• [Provided information]
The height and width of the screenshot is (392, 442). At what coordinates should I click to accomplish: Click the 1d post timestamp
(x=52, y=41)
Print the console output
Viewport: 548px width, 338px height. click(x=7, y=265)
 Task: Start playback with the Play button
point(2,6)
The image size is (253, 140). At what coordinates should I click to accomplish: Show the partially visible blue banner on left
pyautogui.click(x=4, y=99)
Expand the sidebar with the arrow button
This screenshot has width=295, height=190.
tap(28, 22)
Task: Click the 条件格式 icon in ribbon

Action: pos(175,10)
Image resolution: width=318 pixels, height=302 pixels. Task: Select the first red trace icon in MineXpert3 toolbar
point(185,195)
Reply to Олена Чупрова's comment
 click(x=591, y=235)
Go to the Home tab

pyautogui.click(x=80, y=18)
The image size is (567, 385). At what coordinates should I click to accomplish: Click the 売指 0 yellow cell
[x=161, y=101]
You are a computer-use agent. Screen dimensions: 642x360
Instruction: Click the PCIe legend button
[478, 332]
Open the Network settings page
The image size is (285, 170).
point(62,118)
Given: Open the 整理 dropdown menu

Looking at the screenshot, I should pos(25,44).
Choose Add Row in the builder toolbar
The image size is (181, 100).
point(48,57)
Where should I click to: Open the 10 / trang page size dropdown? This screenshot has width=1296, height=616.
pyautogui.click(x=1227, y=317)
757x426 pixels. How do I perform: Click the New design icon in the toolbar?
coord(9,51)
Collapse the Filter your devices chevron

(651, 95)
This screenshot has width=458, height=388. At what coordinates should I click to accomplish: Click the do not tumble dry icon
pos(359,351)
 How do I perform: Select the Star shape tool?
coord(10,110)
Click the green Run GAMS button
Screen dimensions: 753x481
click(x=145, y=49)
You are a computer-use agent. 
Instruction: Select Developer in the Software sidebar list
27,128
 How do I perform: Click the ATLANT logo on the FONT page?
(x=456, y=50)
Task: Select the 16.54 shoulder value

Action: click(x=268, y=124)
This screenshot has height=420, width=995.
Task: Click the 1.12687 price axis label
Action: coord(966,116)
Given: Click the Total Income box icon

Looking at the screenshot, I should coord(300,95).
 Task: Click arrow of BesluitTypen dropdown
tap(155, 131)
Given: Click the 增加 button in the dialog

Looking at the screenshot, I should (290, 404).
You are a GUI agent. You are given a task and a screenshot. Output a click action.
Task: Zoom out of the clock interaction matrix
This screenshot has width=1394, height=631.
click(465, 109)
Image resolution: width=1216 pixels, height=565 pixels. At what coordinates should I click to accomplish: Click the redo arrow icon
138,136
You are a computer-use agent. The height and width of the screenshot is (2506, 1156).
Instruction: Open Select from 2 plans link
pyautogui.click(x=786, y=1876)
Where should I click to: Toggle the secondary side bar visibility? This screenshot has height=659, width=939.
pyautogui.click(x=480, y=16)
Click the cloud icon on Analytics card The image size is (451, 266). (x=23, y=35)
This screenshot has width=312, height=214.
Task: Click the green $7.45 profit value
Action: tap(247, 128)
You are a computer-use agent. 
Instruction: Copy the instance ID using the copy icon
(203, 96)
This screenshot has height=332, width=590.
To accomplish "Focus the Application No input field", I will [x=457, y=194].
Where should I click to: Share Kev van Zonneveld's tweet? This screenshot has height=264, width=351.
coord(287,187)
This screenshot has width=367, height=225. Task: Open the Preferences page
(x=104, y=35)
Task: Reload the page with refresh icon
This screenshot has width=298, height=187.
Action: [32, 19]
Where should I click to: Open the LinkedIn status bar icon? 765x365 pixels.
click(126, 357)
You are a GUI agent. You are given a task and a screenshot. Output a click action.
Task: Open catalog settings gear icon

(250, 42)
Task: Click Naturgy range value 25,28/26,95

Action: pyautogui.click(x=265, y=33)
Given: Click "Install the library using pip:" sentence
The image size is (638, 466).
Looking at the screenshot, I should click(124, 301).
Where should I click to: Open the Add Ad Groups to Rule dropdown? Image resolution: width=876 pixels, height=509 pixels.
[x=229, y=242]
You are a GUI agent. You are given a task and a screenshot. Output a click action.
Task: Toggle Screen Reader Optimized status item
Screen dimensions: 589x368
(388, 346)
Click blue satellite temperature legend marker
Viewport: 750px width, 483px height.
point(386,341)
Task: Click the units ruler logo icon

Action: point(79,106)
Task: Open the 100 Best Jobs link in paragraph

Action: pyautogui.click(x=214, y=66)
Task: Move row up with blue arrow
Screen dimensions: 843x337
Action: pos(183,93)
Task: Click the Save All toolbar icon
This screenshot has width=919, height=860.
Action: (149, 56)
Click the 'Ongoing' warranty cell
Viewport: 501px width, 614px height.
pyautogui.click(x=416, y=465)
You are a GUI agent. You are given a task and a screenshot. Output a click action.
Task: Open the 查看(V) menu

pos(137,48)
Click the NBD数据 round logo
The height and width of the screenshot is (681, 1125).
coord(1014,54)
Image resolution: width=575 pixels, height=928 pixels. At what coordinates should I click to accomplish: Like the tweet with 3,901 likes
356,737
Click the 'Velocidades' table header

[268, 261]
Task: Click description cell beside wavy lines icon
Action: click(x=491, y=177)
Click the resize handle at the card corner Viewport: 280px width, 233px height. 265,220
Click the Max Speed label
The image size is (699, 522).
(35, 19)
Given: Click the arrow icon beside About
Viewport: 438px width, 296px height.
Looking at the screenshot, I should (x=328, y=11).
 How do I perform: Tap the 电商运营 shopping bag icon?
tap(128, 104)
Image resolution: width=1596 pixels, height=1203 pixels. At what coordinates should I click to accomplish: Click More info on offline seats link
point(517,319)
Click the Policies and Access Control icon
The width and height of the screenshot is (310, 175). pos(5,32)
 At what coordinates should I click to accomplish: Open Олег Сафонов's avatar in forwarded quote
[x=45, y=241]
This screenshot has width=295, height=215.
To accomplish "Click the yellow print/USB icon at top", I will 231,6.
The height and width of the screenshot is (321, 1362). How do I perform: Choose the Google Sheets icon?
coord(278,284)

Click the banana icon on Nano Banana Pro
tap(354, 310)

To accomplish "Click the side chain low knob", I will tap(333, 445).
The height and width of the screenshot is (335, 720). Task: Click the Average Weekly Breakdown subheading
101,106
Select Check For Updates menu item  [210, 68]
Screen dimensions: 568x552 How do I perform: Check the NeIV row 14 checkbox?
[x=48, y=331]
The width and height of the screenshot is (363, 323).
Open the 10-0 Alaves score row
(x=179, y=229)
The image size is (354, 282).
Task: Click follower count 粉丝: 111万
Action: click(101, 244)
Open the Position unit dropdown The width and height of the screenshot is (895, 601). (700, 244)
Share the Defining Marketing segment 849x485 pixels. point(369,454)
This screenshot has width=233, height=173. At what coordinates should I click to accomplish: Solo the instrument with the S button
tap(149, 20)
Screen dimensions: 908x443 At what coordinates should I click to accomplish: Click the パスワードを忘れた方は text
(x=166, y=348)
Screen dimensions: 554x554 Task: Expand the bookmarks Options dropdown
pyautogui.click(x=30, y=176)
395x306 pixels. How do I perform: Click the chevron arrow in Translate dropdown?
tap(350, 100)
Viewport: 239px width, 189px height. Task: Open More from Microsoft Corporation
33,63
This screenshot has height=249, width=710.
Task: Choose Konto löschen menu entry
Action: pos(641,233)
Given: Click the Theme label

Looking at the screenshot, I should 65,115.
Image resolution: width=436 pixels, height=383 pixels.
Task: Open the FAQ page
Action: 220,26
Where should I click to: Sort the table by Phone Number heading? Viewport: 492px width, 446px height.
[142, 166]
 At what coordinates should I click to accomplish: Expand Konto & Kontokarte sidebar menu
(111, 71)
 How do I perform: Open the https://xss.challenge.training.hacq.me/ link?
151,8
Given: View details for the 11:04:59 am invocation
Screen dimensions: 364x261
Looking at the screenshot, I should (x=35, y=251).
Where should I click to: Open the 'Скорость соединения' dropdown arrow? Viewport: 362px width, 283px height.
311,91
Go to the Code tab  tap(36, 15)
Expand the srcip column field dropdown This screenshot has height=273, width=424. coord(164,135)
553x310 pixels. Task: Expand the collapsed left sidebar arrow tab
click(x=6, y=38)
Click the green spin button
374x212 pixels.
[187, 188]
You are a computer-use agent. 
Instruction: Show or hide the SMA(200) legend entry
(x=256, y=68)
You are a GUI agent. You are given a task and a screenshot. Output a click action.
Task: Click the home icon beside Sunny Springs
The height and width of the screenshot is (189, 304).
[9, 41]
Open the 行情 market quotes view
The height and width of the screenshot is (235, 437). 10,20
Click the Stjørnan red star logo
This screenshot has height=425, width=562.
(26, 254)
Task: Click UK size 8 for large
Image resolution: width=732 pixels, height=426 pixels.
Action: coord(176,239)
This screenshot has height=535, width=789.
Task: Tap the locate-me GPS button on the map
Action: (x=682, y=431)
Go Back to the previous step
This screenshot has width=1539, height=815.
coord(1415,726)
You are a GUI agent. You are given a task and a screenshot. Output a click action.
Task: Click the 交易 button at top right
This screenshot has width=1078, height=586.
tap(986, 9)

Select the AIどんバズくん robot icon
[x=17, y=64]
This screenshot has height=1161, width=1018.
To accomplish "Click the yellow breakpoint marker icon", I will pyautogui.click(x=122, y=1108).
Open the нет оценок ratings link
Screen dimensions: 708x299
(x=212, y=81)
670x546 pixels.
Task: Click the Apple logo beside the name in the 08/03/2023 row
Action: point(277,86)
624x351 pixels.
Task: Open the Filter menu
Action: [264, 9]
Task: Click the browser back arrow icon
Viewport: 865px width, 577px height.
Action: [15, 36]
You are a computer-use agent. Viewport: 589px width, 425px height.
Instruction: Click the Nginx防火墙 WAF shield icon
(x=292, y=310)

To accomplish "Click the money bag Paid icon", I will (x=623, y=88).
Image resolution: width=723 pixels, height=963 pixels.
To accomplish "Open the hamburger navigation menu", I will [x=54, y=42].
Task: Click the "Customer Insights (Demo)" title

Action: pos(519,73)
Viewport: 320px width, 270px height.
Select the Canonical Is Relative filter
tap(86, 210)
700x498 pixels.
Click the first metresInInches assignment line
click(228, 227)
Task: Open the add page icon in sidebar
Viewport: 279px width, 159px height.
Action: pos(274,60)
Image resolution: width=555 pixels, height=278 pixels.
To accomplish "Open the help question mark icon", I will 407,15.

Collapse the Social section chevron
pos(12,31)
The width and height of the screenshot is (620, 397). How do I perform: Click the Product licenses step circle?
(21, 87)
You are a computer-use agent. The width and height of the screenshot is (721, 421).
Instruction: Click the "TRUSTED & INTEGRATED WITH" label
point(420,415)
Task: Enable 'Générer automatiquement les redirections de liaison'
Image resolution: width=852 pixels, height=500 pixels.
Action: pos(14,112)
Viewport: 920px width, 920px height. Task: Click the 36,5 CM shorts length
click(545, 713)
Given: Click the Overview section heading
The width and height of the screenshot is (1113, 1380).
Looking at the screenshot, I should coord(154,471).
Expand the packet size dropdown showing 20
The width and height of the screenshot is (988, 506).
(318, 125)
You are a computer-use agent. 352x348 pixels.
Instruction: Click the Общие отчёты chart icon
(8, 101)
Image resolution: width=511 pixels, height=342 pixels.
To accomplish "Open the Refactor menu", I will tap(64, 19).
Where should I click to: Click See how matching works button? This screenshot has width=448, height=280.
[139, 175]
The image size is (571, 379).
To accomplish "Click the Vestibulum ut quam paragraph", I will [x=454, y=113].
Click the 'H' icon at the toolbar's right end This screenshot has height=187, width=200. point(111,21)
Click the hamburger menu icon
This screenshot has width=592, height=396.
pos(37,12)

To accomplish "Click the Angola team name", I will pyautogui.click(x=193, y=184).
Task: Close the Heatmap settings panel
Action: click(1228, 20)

• [What to produce] Scan the listing above for the word "right" and show each line where it is found.

• [Task response]
Task: Click the 交易 button at top right
Click the 'H' icon at the toolbar's right end This screenshot has height=187, width=200. point(111,21)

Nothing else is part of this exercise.